The Cowles 2024 Summer Conferences Welcome Over 350 Economists to Yale

Labor Public Biasi
Jim Anderson

Above: Barbara Biasi (Yale SOM) presented 'What Works and For Whom? Effectiveness and Efficiency of School Capital Investments Across The U.S.' at the Labor & Public Economics Conference.

Each summer the Cowles Foundation brings together leading economists from around the world to push the frontiers of research in many key fields of economics. The 2024 Summer Conferences welcomed over 350 economists to Yale’s campus to take part in lively discussion of over 60 new and ongoing research papers.

The week-long event advances the Cowles Foundation’s goal of developing and applying rigorous logical, mathematical, and statistical methods of analysis in economics in the areas of international trade, economic theory, labor & public economics, econometrics, industrial organization, and macroeconomics. This year, faculty from inside and outside Yale organized six individual 1-2 day conferences, each with its own theme and roster of top academics in the field. The 60+ presentations led to many discussions and debates that help shape ongoing research and give rise to new work. Below we highlight photos and brief summaries from each of the conferences.


 

Samuel Kortum

What’s special about the Summer Conferences is how they tap experts from diverse fields for an intense week engaging with new research. All of us at Cowles are proud to see the conferences flourish, with continued enthusiasm from participants. This year featured exciting work on a wide range of topics such as exploring issues in trade and the environment, applying machine learning and AI tools to research, examining the inner workings of labor markets, and using novel datasets to measure and predict important features of the macroeconomy.


— Samuel Kortum, Cowles Foundation Director

Jump to:

June 3: Conference on International Trade

The 2024 International Trade Conference, organized by Samuel Kortum (Yale), Giovanni Maggi (Yale), and Joseph Shapiro (UC Berkeley), brought together over 50 participants to hear and discuss 7 papers, with a particular focus on environmental issues.

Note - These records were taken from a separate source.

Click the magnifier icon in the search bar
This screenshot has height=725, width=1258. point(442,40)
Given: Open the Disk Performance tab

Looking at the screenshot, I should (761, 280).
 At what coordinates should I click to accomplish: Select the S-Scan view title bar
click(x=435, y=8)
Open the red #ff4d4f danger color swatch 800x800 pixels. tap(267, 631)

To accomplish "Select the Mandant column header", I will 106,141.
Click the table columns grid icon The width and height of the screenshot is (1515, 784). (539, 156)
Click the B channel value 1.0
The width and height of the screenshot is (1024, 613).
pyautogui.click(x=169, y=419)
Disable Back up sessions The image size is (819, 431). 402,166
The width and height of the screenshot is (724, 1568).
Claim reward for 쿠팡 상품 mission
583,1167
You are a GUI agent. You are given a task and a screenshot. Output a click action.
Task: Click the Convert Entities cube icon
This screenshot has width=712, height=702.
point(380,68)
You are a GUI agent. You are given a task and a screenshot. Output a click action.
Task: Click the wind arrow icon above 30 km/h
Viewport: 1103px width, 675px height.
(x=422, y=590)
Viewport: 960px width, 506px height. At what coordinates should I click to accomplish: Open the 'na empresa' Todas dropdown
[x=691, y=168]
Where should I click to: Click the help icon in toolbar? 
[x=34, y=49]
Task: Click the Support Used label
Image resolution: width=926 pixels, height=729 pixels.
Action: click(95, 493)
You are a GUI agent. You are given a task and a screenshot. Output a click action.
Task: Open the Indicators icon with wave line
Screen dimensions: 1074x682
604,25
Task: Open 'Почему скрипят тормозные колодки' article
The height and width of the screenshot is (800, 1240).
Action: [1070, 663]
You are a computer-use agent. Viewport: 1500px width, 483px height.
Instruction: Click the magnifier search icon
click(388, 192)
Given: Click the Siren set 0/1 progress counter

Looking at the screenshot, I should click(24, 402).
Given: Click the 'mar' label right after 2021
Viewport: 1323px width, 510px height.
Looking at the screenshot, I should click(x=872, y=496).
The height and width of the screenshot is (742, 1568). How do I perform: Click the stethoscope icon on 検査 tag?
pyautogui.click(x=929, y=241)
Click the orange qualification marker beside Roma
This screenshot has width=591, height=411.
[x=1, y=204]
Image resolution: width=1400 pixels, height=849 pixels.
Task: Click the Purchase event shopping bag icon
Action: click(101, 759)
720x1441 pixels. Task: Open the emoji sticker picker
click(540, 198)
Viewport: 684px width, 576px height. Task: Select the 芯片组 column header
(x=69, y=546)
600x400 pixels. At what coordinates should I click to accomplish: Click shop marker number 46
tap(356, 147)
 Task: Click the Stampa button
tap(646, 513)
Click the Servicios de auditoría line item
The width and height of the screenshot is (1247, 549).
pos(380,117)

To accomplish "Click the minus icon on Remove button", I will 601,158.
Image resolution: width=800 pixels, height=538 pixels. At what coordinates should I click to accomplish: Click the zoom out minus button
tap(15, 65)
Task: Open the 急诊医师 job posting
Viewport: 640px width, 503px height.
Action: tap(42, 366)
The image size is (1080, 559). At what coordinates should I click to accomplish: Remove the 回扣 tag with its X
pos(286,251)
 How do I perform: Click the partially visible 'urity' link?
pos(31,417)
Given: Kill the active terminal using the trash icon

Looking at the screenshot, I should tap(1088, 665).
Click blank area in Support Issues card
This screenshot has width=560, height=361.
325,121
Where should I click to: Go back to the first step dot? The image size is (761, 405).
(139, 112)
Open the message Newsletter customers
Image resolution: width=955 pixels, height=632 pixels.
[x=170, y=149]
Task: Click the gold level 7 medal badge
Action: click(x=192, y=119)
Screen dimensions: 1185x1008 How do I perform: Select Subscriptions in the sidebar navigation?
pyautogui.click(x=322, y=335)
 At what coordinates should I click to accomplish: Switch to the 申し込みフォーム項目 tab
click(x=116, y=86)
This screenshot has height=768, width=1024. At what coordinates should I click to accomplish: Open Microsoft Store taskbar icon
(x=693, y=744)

Karthik A. Sastry (Princeton) opened the conference with ‘Food Policy in a Warming World,’ asking whether governments systematically intervene in agricultural markets in response to climate shocks. And what are the aggregate and distributional consequences? Farid Farrokhi (Purdue University) followed with a study of deforestation in a dynamic world trade system. He and coauthors built a model in which structural change and comparative advantage determine the extent, location, and timing of deforestation.

Other topics included the impact of agricultural and trade policies on regional water scarcity, the environmental and economic effects of China’s ban on plastic waste imports, the welfare impacts of solar panel tariffs, and more.

Levi Crews (Princeton University) presented ‘Agriculture, Trade, and the Spatial Efficiency of Global Water Use’
Levi Crews (Princeton University) presented ‘Agriculture, Trade, and the Spatial Efficiency of Global Water Use’

We were delighted to see so much interest and good research on trade and the environment. The papers brought a global perspective to topics such as plastic waste, electric vehicles, and water.


— Samuel Kortum, Giovanni Maggi, and Joseph Shapiro, organizers

The full conference agenda and list of papers is available here. Learn more about the Cowles International Trade Research Program here.

 


 

June 3-4: Conference on Economic Theory

Philipp Strack (Yale), winner of the 2024 John Bates Clark Medal, organized the Economic Theory Conference, which featured 12 papers and over 90 participants.

Day one featured work on incentives for informed voting, narrow framing in games, multidimensional screening, and more. Ben Golub (Northwestern University) presented ‘Incentive Design With Spillovers,’ which explores performance incentives that depend on jointly achieved outcomes. For example, how should such incentive schemes be designed, and how should they take into account the structure of production on the team? Rohit Lamba (NYU Abu Dhabi and Cornell University) presented ‘Hard information design,’ which looks at the Pareto efficient certifications for transactions that rely on hard (or verifiable) information about the underlying value of the intended exchange (e.g., housing, diamonds, and bonds).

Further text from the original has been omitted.